Time Rescues Charity Definition
12 December 2013 at 3:30 pm
Time appears to have saved the Charities Act from the Coalition Government’s plan to delay the definition of charity until late next year.
On the final sitting day for the Federal Senate, the Greens introduced a number of amendments to stop some of the 13 policy changes including the delay of the new charity definition included in the Social Services and Other Legislation Amendment Bill 2013.
However, the Senate ran out of time for debate and a vote, which will mean it’s likely that the Charities Act, which was passed in Parliament on June 27, will commence on January 1 as originally planned.
Greens spokesperson on families and community services, Senator Rachel Siewert told Parliament the Coalition Government was holding the Not for Profit sector in contempt in its attempts to introduce a "grab bag" of social policy changes in the last days of Parliament.
“This Bill is a grab bag of social policy, a few of which we can support, most of which is unacceptable," she said.
“The Bill seeks to undermine two major pieces of reform from the previous Parliament, by repealing the reforms in the National Gambling Reform Act 2012 and delaying the implementation of the Charities Act 2013.
“Refining the definition of charity has been on the political agenda for over 10 years, and that the passage of the legislation earlier this year was overwhelmingly welcomed and accepted by the charitable sector.
“The charities who spoke to the (Communities) Committee were caught completely unaware of the Government's intention to postpone the implementation of the Bill. Slipping this amendment in to what was already a huge omnibus bill at the 11th hour was completely inappropriate.
“None of the submitters to the inquiry could point to a clear reason why the Government would defer the implementation of the Act.
“Given that one of the stated aims of the government is to reduce red-tape on the charities sector, delaying the implementation of the Charities Bill is completely contrary to that goal.
“Submitters pointed to the significant legal costs that charities face in trying to understand the charities case law – the Charities Act will actually reduce red-tape and uncertainty in the sector.
“The Government would not treat business like this, so why has it shown such complete disregard for our charitable sector, which is one of the biggest employers in Australia.
“The Australian Greens would be extremely concerned if the purpose of further consultation is to try and wind back the advocacy component of the Bills.
“Undermining the role of advocacy will only put more pressure on charities who speak upon public policy. One of the biggest risks that charities face is the revocation of their DGR status for failing to operate within their state charitable purpose.

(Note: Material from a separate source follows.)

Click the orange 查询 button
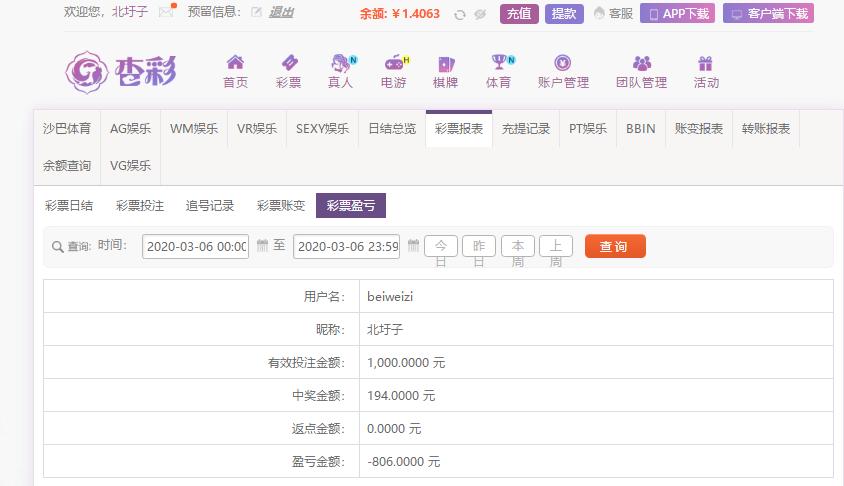(615, 246)
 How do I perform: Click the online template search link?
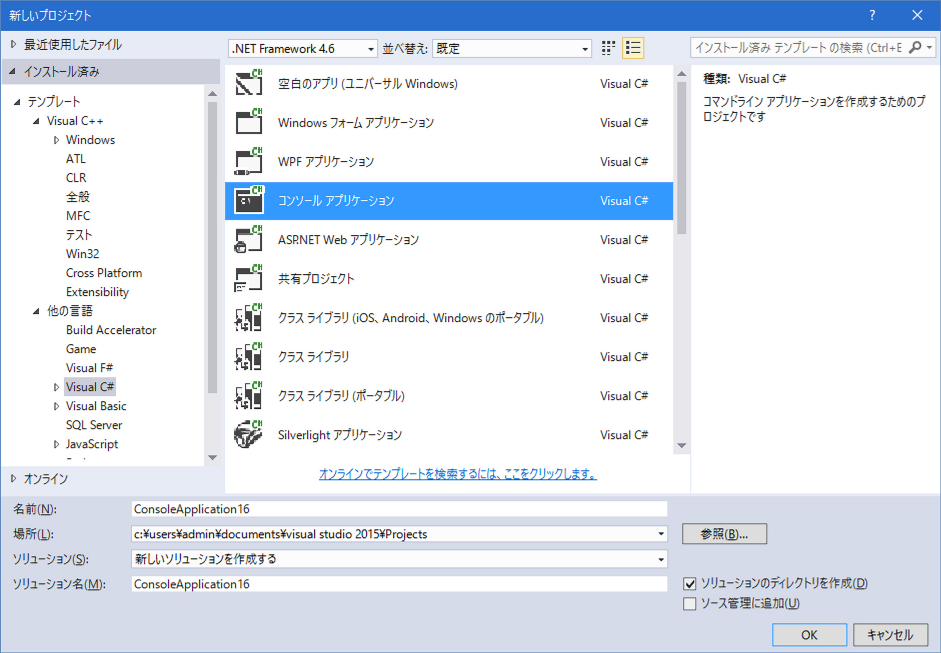tap(457, 474)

“There were several attempts during the Howard Government to undermine organisations, such as the The Wilderness Society, by challenging their DGR status. So if the goal is to dismantle the legislative protection for advocacy, this is extremely disappointing.”

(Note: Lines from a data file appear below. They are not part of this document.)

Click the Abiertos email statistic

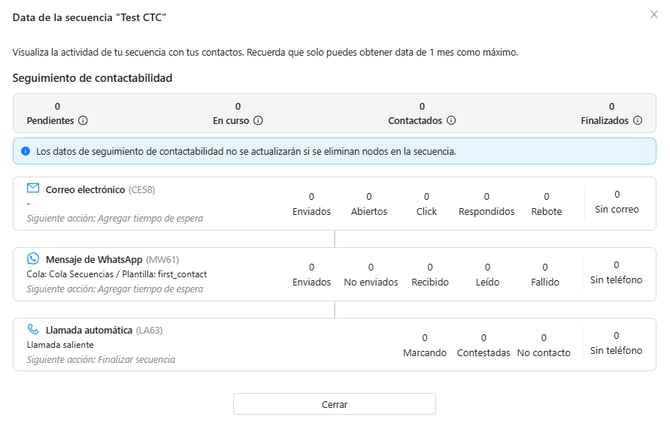369,204
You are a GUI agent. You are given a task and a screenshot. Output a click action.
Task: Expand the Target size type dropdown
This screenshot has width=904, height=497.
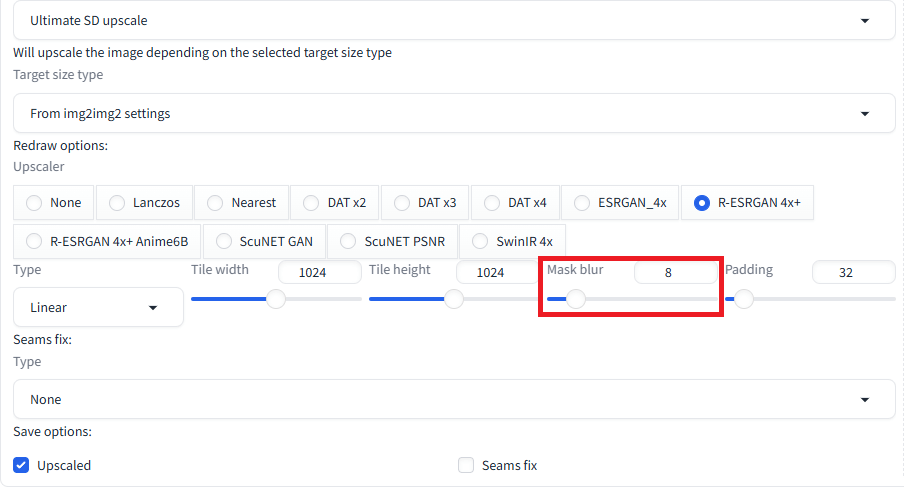[x=454, y=114]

Community Council for Australia CEO David Crosbie said neither he nor Chairman and World Vision CEO Tim Costello were aware of why the government had sought to delay implementation of the charities legislation, especially given the new definition enjoys widespread support.
“Today’s outcome is a victory for common sense that will benefit charities across Australia now and into the future,” Crosbie said.
“The charities sector welcomes the support of the Australian Senate.”